Started May 23, 2013 | Discussions thread
(unknown member) Veteran Member • Posts: 4,624
Re: Solutions Well reasoned and balanced

Guidenet wrote:

inasir1971 wrote:

Leonard Shepherd wrote:

My notes indicate this lens was withdrawn 10 years ago when the original 70-200 was introduced.

You're right - seems that it went out of production early 2003; over 10 years ago.

Whether it is reasonable for Nikon to carry parts 10 years later is really what this thread is about.

It doesn't seem to be about that even - it sounds like after 10 years they have simply run out of some parts, not that they are dumping what they have into some landfill and refusing service.

Nikon has built its reputation partly on compatibiilty and longevity of their gear, especially for professional use and this is a professional lens. I've still got lenses I purchased brand new in the 1960s and 1970s that are still part of my professional kit today. Would I be upset if one broke and Nikon said it was out of parts? Probably not, but I'd expect them to attempt to fix it. Would I expect a 10 year old professional zoom to be repaired? Yes, that would be my expectation.

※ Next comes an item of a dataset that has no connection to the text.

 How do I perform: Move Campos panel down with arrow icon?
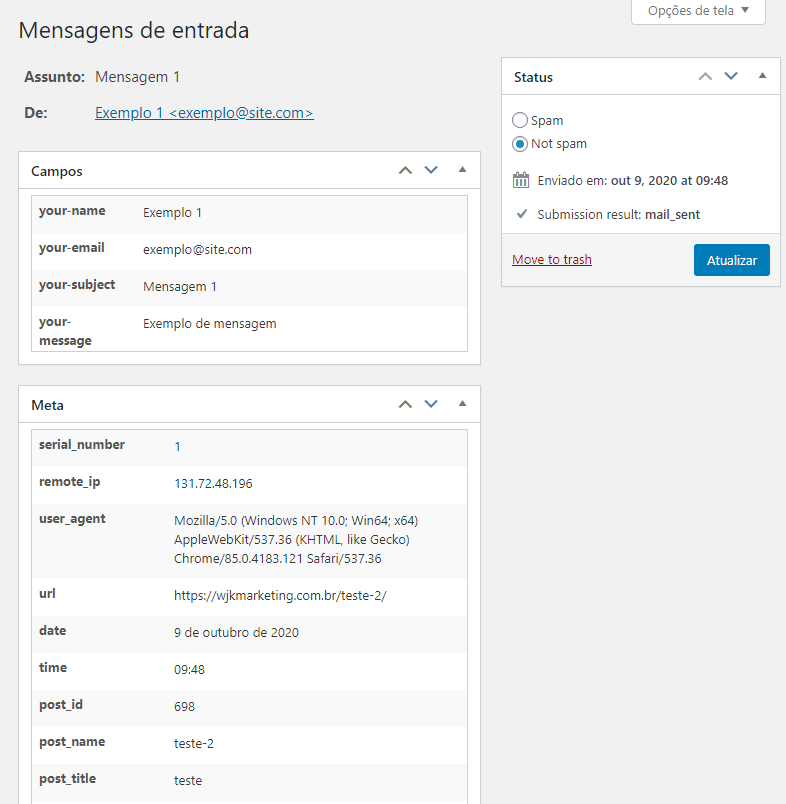pos(431,170)
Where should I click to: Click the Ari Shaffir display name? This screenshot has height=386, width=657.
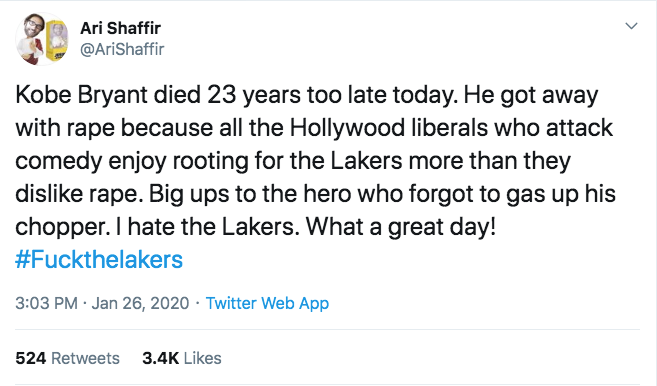120,28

This is Nikon, not Sony or Pentax. This is Nikon who has maintained F-Mount compatibiilty since 1959. My expectations are indeed high. If Nikon wants to limit thrid party repair places and keep it under their roof, they need to meet these expectations. Nikon's reputation is partly based on the "expectations" of its service obligation.

I suspect Nikon ran out of parts for this focus mechanism because it was new and more troublesome than later units. Moreover, I don't think the parts are shared with other lenses. It's not so much Nikon's fault the design may suffer higher than normal repair needs, but it is their fault for not having the foresight to make extra parts before shutting down the lines. I'm sure by that time they would have known the lens suffers from lower than normal reliability to the focus unit. I started hearing about parts shortages on this lens several years ago which puts it only six or seven years out of production.

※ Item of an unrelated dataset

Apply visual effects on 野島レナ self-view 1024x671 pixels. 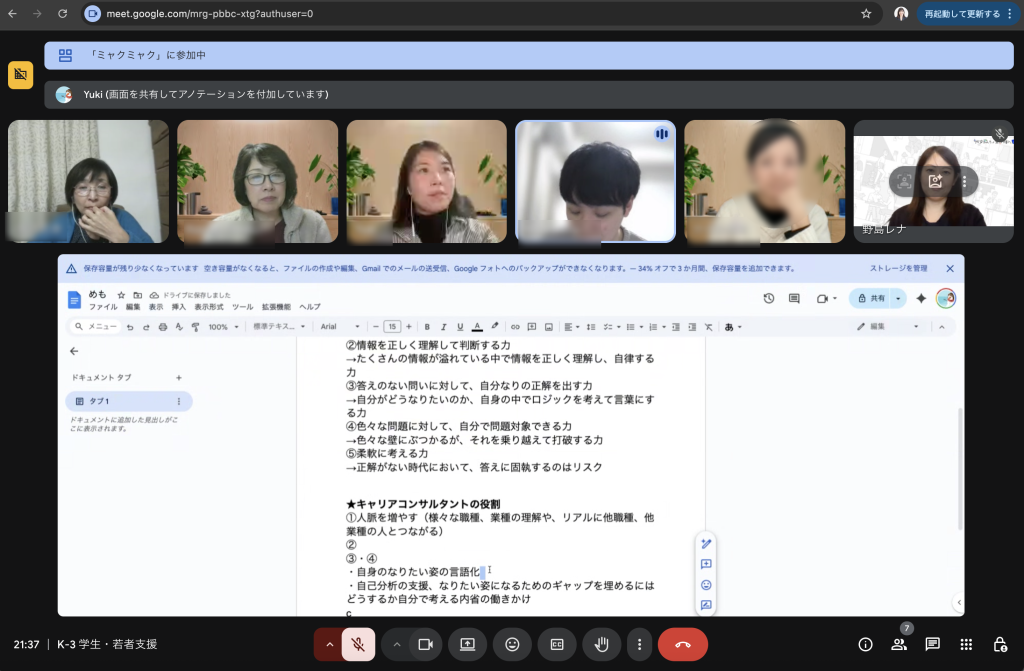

I think there are three possible solutions for Nikon.

  1. They can stonewall and take a rigid stance
  2. They can engineer a new part or work-around
  3. They can offer a fair trade-in or coupon to address a way for owners to trade up, only losing the depreciation of the lens as if it were not broken.

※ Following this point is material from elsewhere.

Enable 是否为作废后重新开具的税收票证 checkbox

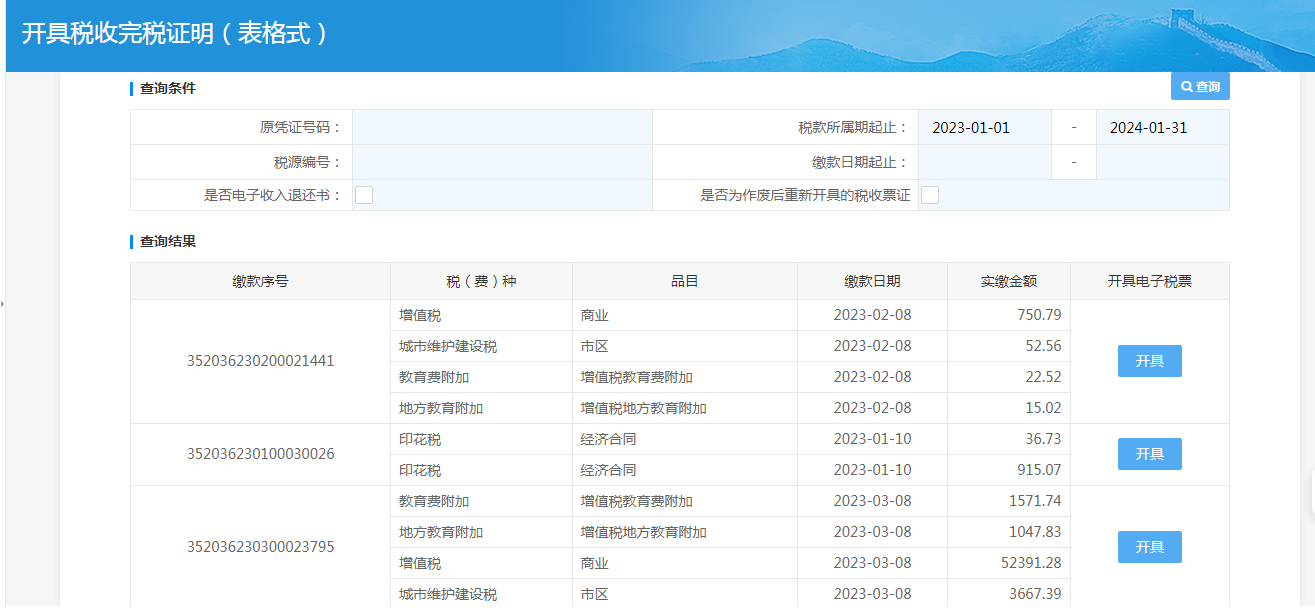(930, 195)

I think the first choice is totally within the law and might be fair in their eyes, but is poor for their reputation and sets a lower minimum expectation for customer service.

The second choice would be my favorite but might be too expensive to contemplate. I would wonder if a current motor or system could be engineered to fit the lens.

I think number three is a win win even though it would not satisfy everyone. It would show they cared and were making the attempt. I think a guaranteed trade-in of somewhere between $900 and $1200 be allowed on a broken lens determined by the condition of this lens by the Nikon Store or Repair Center. The trade in could occur through the online Nikon store and used only on the 70-200 f/2.8 VRII new, not refirbished. The old lens could be retained for parts which are obviously needed for this lens.

Number three could also have a coupon for savings on any purchase. That coupon's value would be somewhere between the value of the 80-200 working and the 80-200 only working in manual mode. People would keep the lens in that case.

I think this solves issues on this lens and a few others which might not have parts so soon after they've been discontinued. This would restore the reputation in my eyes at little cost to Nikon.

Just thinking out loud.

That is a well reasoned and balanced summary and expectation analysis. The lens was sold for professional use and thus should be repairable as such, 10 years is not long for a lens, let alone the 6 or 7 that some obviously had failures. It was not a 'consumer zoom' that busted and 'ah well, buy another one'.

Not trying to start anything but their whole repair policy will just push people to Canon, I am not saying that they are sublime, but it seems they are much more 'repair friendly'.